__RECORDS SHOWN__
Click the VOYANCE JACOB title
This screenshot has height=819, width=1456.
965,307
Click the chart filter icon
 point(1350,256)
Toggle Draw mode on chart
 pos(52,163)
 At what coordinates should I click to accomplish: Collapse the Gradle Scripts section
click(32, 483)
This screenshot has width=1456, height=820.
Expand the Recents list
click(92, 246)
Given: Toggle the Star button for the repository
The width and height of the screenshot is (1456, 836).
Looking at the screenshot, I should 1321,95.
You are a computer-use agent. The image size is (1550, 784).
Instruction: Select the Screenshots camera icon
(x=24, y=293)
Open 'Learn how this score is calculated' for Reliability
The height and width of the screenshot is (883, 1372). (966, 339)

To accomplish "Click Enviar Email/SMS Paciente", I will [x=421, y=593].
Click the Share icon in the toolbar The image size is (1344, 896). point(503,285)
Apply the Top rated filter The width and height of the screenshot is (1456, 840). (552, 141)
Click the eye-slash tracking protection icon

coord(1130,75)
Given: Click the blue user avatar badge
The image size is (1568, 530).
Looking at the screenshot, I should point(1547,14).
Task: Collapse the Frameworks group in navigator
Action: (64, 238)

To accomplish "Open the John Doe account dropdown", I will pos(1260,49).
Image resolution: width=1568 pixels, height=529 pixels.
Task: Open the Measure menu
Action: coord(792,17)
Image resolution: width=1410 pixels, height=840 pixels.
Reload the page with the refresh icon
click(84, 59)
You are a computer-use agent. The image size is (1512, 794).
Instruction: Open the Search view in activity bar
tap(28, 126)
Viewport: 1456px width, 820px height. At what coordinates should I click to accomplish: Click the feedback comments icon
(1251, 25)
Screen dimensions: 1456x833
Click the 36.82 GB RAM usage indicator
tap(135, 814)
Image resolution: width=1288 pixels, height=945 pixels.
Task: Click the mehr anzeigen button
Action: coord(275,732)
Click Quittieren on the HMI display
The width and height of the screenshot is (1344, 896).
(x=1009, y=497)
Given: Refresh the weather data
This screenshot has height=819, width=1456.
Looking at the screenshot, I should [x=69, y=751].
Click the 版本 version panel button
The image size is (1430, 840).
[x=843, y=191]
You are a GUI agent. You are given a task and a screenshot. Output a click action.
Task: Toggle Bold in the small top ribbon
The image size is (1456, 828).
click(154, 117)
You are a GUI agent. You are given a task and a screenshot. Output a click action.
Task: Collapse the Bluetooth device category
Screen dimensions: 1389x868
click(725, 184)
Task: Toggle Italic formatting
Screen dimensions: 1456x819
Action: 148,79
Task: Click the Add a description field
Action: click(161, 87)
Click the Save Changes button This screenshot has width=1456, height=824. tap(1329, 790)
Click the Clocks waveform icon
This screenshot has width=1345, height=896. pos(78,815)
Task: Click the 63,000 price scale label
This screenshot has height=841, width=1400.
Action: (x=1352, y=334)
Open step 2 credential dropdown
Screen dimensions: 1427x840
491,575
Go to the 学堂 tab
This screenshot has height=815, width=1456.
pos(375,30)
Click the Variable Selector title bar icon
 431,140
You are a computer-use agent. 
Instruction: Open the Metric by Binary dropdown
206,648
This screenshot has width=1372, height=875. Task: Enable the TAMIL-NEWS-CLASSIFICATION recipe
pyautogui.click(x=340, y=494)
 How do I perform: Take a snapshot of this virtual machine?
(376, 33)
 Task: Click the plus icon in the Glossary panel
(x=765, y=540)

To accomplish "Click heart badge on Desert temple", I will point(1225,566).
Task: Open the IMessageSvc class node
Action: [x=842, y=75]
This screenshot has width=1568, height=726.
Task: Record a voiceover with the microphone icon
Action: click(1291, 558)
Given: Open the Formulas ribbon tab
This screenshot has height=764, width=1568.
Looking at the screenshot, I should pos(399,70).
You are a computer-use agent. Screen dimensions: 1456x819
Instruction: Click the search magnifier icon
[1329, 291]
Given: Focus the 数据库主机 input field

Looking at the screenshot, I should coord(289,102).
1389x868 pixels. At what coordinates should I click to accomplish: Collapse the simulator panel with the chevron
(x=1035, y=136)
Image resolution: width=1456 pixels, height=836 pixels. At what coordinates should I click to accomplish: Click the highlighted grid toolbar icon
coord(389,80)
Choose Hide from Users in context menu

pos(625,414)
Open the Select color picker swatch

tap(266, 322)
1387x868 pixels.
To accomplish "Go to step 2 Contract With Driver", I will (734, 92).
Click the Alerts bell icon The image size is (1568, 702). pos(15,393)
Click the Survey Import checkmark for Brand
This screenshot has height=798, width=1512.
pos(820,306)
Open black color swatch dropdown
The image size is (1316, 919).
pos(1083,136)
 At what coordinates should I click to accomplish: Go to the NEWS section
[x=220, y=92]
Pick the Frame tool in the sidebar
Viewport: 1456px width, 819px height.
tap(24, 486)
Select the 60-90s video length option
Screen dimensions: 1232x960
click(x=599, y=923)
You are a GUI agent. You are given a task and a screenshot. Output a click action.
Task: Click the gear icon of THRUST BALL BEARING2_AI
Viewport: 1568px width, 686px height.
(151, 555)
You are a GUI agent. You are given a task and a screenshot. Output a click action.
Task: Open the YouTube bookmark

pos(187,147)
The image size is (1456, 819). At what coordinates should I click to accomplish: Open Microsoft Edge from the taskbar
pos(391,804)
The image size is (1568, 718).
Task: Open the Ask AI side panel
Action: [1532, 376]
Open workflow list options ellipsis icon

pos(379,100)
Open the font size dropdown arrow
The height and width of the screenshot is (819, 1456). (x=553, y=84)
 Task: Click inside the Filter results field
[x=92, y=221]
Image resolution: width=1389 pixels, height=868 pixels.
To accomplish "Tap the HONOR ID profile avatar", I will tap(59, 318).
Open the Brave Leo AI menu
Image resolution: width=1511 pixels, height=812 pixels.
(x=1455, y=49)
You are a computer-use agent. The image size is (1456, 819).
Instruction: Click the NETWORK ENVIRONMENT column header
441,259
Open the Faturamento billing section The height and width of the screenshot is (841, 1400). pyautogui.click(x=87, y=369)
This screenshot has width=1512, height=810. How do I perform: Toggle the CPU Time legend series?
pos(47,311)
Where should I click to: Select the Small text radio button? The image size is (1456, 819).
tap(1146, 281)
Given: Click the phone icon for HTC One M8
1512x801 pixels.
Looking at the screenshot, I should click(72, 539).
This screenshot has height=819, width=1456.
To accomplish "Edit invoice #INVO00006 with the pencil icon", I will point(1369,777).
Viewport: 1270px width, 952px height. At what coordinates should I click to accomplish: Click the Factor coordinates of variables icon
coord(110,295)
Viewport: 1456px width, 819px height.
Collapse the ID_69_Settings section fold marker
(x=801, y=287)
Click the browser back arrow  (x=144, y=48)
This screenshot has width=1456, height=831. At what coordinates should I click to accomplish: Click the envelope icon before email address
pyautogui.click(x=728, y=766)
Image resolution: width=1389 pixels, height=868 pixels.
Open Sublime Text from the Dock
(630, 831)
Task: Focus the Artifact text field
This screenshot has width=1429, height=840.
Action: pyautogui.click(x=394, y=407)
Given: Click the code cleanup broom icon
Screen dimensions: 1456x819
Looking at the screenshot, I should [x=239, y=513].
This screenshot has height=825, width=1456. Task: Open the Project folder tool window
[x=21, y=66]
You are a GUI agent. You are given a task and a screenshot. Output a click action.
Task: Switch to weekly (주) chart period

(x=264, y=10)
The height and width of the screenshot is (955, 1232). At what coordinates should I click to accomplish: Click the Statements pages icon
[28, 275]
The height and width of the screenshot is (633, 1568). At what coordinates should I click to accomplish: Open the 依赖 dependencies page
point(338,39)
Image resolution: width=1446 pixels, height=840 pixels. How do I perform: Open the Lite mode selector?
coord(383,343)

__WORK TASK__
Your job is to copy all the records exactly.

__YOUR SOLUTION__
Click the VOYANCE JACOB title
This screenshot has height=819, width=1456.
965,307
Click the chart filter icon
 point(1350,256)
Toggle Draw mode on chart
 pos(52,163)
 At what coordinates should I click to accomplish: Collapse the Gradle Scripts section
click(32, 483)
This screenshot has width=1456, height=820.
Expand the Recents list
click(92, 246)
Given: Toggle the Star button for the repository
The width and height of the screenshot is (1456, 836).
Looking at the screenshot, I should 1321,95.
You are a computer-use agent. The image size is (1550, 784).
Instruction: Select the Screenshots camera icon
(x=24, y=293)
Open 'Learn how this score is calculated' for Reliability
The height and width of the screenshot is (883, 1372). (966, 339)

To accomplish "Click Enviar Email/SMS Paciente", I will [x=421, y=593].
Click the Share icon in the toolbar The image size is (1344, 896). point(503,285)
Apply the Top rated filter The width and height of the screenshot is (1456, 840). (552, 141)
Click the eye-slash tracking protection icon

coord(1130,75)
Given: Click the blue user avatar badge
The image size is (1568, 530).
Looking at the screenshot, I should point(1547,14).
Task: Collapse the Frameworks group in navigator
Action: (64, 238)

To accomplish "Open the John Doe account dropdown", I will pos(1260,49).
Image resolution: width=1568 pixels, height=529 pixels.
Task: Open the Measure menu
Action: coord(792,17)
Image resolution: width=1410 pixels, height=840 pixels.
Reload the page with the refresh icon
click(84, 59)
You are a computer-use agent. The image size is (1512, 794).
Instruction: Open the Search view in activity bar
tap(28, 126)
Viewport: 1456px width, 820px height. At what coordinates should I click to accomplish: Click the feedback comments icon
(1251, 25)
Screen dimensions: 1456x833
Click the 36.82 GB RAM usage indicator
tap(135, 814)
Image resolution: width=1288 pixels, height=945 pixels.
Task: Click the mehr anzeigen button
Action: coord(275,732)
Click Quittieren on the HMI display
The width and height of the screenshot is (1344, 896).
(x=1009, y=497)
Given: Refresh the weather data
This screenshot has height=819, width=1456.
Looking at the screenshot, I should [x=69, y=751].
Click the 版本 version panel button
The image size is (1430, 840).
[x=843, y=191]
You are a GUI agent. You are given a task and a screenshot. Output a click action.
Task: Toggle Bold in the small top ribbon
The image size is (1456, 828).
click(154, 117)
You are a GUI agent. You are given a task and a screenshot. Output a click action.
Task: Collapse the Bluetooth device category
Screen dimensions: 1389x868
click(725, 184)
Task: Toggle Italic formatting
Screen dimensions: 1456x819
Action: 148,79
Task: Click the Add a description field
Action: click(161, 87)
Click the Save Changes button This screenshot has width=1456, height=824. tap(1329, 790)
Click the Clocks waveform icon
This screenshot has width=1345, height=896. pos(78,815)
Task: Click the 63,000 price scale label
This screenshot has height=841, width=1400.
Action: (x=1352, y=334)
Open step 2 credential dropdown
Screen dimensions: 1427x840
491,575
Go to the 学堂 tab
This screenshot has height=815, width=1456.
pos(375,30)
Click the Variable Selector title bar icon
 431,140
You are a computer-use agent. 
Instruction: Open the Metric by Binary dropdown
206,648
This screenshot has width=1372, height=875. Task: Enable the TAMIL-NEWS-CLASSIFICATION recipe
pyautogui.click(x=340, y=494)
 How do I perform: Take a snapshot of this virtual machine?
(376, 33)
 Task: Click the plus icon in the Glossary panel
(x=765, y=540)

To accomplish "Click heart badge on Desert temple", I will point(1225,566).
Task: Open the IMessageSvc class node
Action: [x=842, y=75]
This screenshot has width=1568, height=726.
Task: Record a voiceover with the microphone icon
Action: click(1291, 558)
Given: Open the Formulas ribbon tab
This screenshot has height=764, width=1568.
Looking at the screenshot, I should pos(399,70).
You are a computer-use agent. Screen dimensions: 1456x819
Instruction: Click the search magnifier icon
[1329, 291]
Given: Focus the 数据库主机 input field

Looking at the screenshot, I should coord(289,102).
1389x868 pixels. At what coordinates should I click to accomplish: Collapse the simulator panel with the chevron
(x=1035, y=136)
Image resolution: width=1456 pixels, height=836 pixels. At what coordinates should I click to accomplish: Click the highlighted grid toolbar icon
coord(389,80)
Choose Hide from Users in context menu

pos(625,414)
Open the Select color picker swatch

tap(266, 322)
1387x868 pixels.
To accomplish "Go to step 2 Contract With Driver", I will (734, 92).
Click the Alerts bell icon The image size is (1568, 702). pos(15,393)
Click the Survey Import checkmark for Brand
This screenshot has height=798, width=1512.
pos(820,306)
Open black color swatch dropdown
The image size is (1316, 919).
pos(1083,136)
 At what coordinates should I click to accomplish: Go to the NEWS section
[x=220, y=92]
Pick the Frame tool in the sidebar
Viewport: 1456px width, 819px height.
tap(24, 486)
Select the 60-90s video length option
Screen dimensions: 1232x960
click(x=599, y=923)
You are a GUI agent. You are given a task and a screenshot. Output a click action.
Task: Click the gear icon of THRUST BALL BEARING2_AI
Viewport: 1568px width, 686px height.
(151, 555)
You are a GUI agent. You are given a task and a screenshot. Output a click action.
Task: Open the YouTube bookmark

pos(187,147)
The image size is (1456, 819). At what coordinates should I click to accomplish: Open Microsoft Edge from the taskbar
pos(391,804)
The image size is (1568, 718).
Task: Open the Ask AI side panel
Action: [1532, 376]
Open workflow list options ellipsis icon

pos(379,100)
Open the font size dropdown arrow
The height and width of the screenshot is (819, 1456). (x=553, y=84)
 Task: Click inside the Filter results field
[x=92, y=221]
Image resolution: width=1389 pixels, height=868 pixels.
To accomplish "Tap the HONOR ID profile avatar", I will tap(59, 318).
Open the Brave Leo AI menu
Image resolution: width=1511 pixels, height=812 pixels.
(x=1455, y=49)
You are a computer-use agent. The image size is (1456, 819).
Instruction: Click the NETWORK ENVIRONMENT column header
441,259
Open the Faturamento billing section The height and width of the screenshot is (841, 1400). pyautogui.click(x=87, y=369)
This screenshot has width=1512, height=810. How do I perform: Toggle the CPU Time legend series?
pos(47,311)
Where should I click to: Select the Small text radio button? The image size is (1456, 819).
tap(1146, 281)
Given: Click the phone icon for HTC One M8
1512x801 pixels.
Looking at the screenshot, I should click(72, 539).
This screenshot has height=819, width=1456.
To accomplish "Edit invoice #INVO00006 with the pencil icon", I will point(1369,777).
Viewport: 1270px width, 952px height. At what coordinates should I click to accomplish: Click the Factor coordinates of variables icon
coord(110,295)
Viewport: 1456px width, 819px height.
Collapse the ID_69_Settings section fold marker
(x=801, y=287)
Click the browser back arrow  (x=144, y=48)
This screenshot has width=1456, height=831. At what coordinates should I click to accomplish: Click the envelope icon before email address
pyautogui.click(x=728, y=766)
Image resolution: width=1389 pixels, height=868 pixels.
Open Sublime Text from the Dock
(630, 831)
Task: Focus the Artifact text field
This screenshot has width=1429, height=840.
Action: pyautogui.click(x=394, y=407)
Given: Click the code cleanup broom icon
Screen dimensions: 1456x819
Looking at the screenshot, I should [x=239, y=513].
This screenshot has height=825, width=1456. Task: Open the Project folder tool window
[x=21, y=66]
You are a GUI agent. You are given a task and a screenshot. Output a click action.
Task: Switch to weekly (주) chart period

(x=264, y=10)
The height and width of the screenshot is (955, 1232). At what coordinates should I click to accomplish: Click the Statements pages icon
[28, 275]
The height and width of the screenshot is (633, 1568). At what coordinates should I click to accomplish: Open the 依赖 dependencies page
point(338,39)
Image resolution: width=1446 pixels, height=840 pixels. How do I perform: Open the Lite mode selector?
coord(383,343)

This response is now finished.